**Exercise prompt:**
Please transcribe the lines below exactly, and leave every image behind.

Records drawn from a dataset:
****
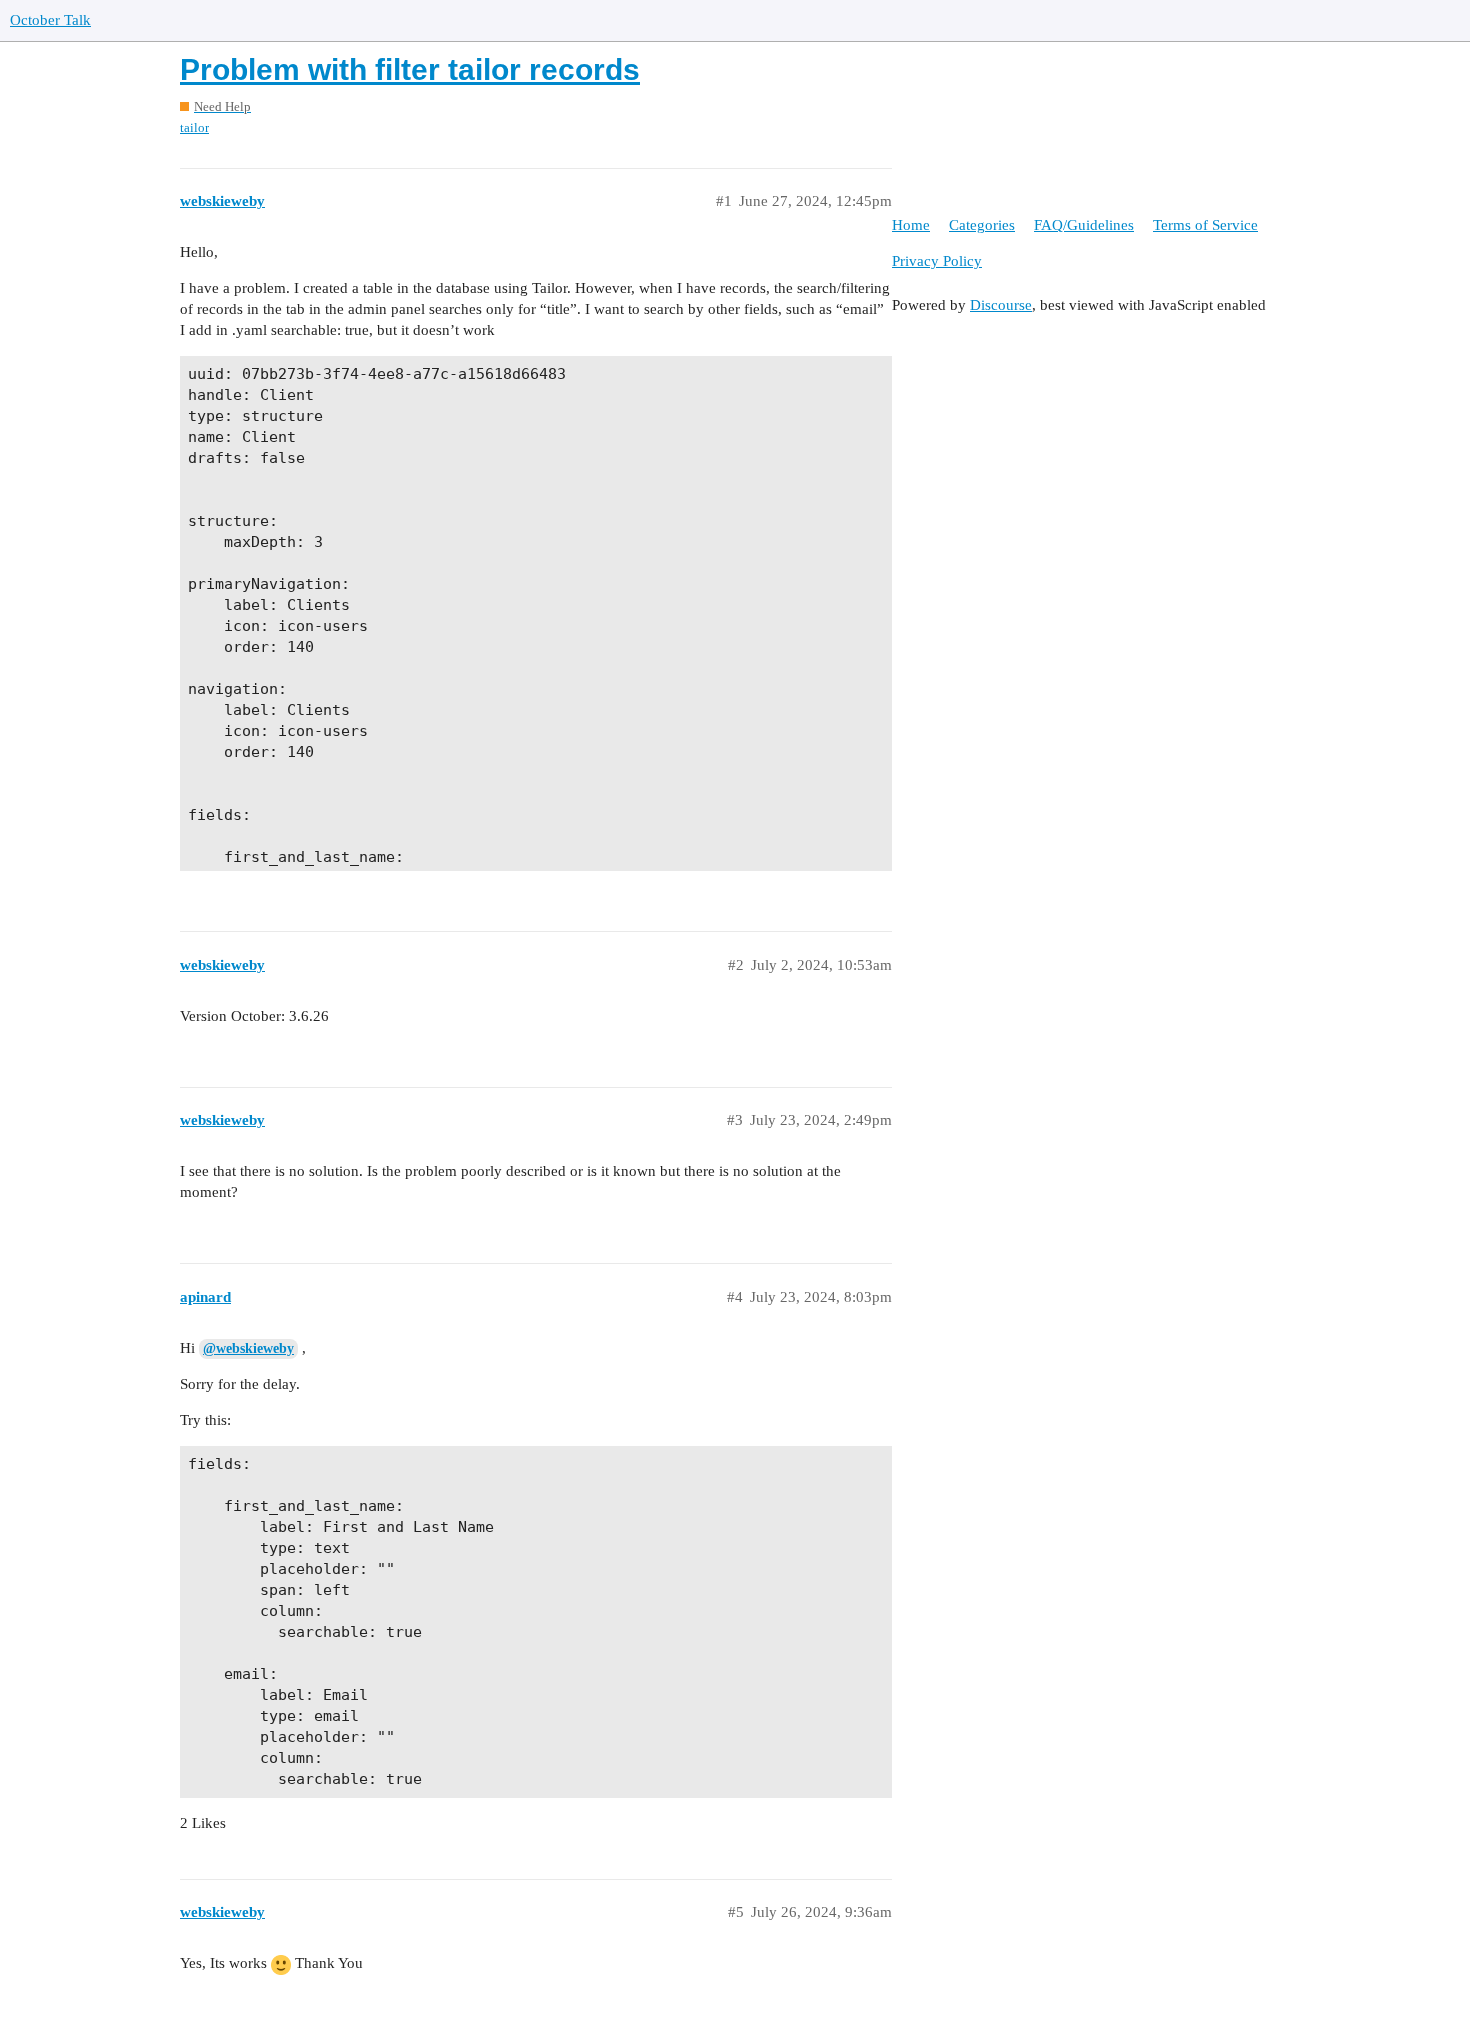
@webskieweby (248, 1348)
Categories (982, 225)
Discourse (1001, 305)
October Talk (50, 20)
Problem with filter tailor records (410, 69)
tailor (194, 127)
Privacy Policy (937, 261)
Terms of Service (1205, 225)
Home (911, 225)
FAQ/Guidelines (1084, 225)
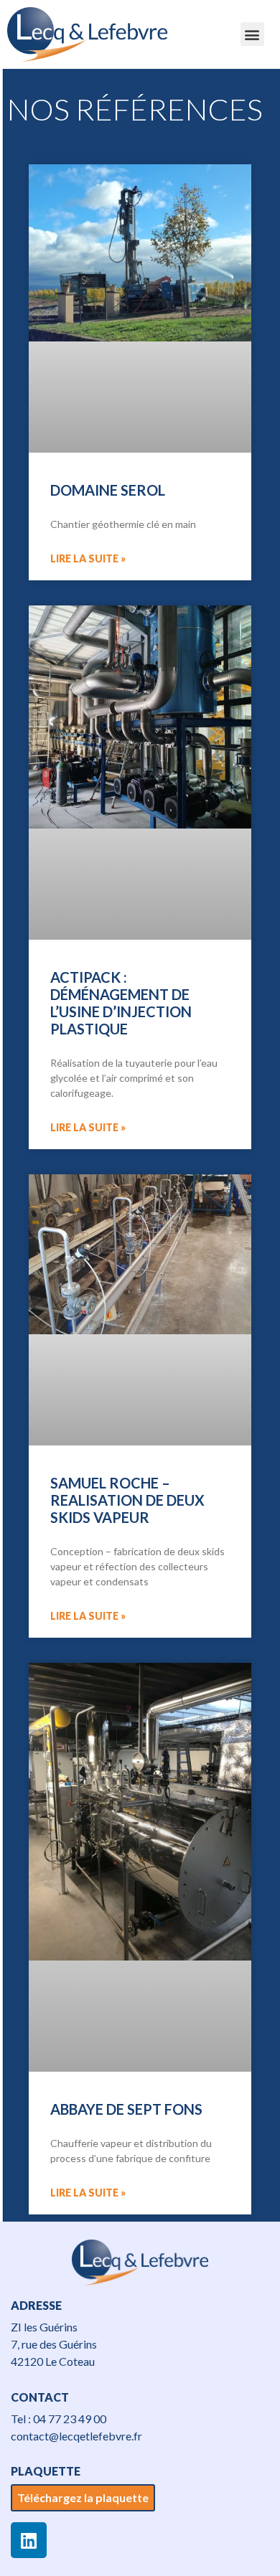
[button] (252, 34)
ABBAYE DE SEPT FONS (126, 2109)
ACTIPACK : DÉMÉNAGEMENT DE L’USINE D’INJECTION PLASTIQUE (121, 1002)
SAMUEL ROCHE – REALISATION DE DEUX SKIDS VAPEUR (127, 1500)
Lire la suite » (88, 558)
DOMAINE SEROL (107, 490)
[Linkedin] (29, 2540)
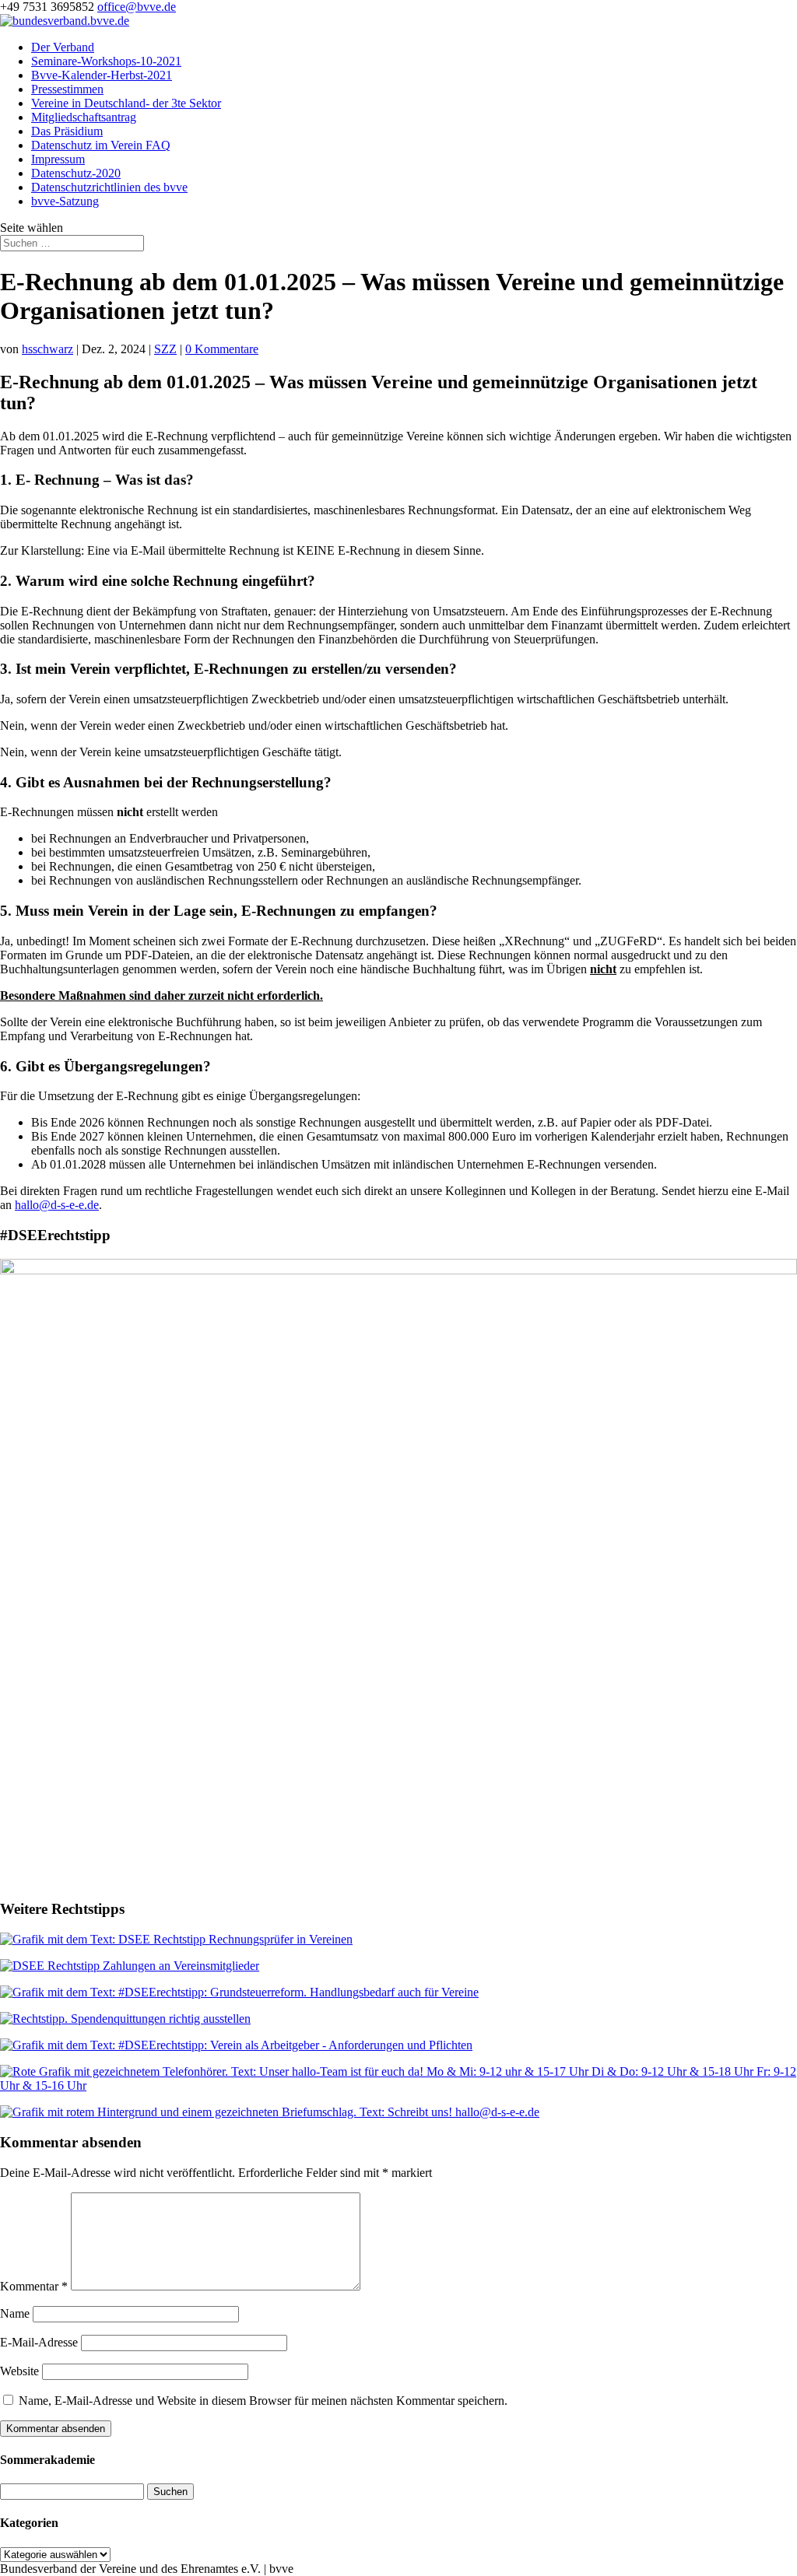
****
**Response below:**
@webskieweby (248, 1348)
Categories (982, 225)
Discourse (1001, 305)
October Talk (50, 20)
Problem with filter tailor records (410, 69)
tailor (194, 127)
Privacy Policy (937, 261)
Terms of Service (1205, 225)
Home (911, 225)
FAQ/Guidelines (1084, 225)
[button] (252, 34)
ABBAYE DE SEPT FONS (126, 2109)
ACTIPACK : DÉMÉNAGEMENT DE L’USINE D’INJECTION PLASTIQUE (121, 1002)
SAMUEL ROCHE – REALISATION DE DEUX SKIDS VAPEUR (127, 1500)
Lire la suite » (88, 558)
DOMAINE SEROL (107, 490)
[Linkedin] (29, 2540)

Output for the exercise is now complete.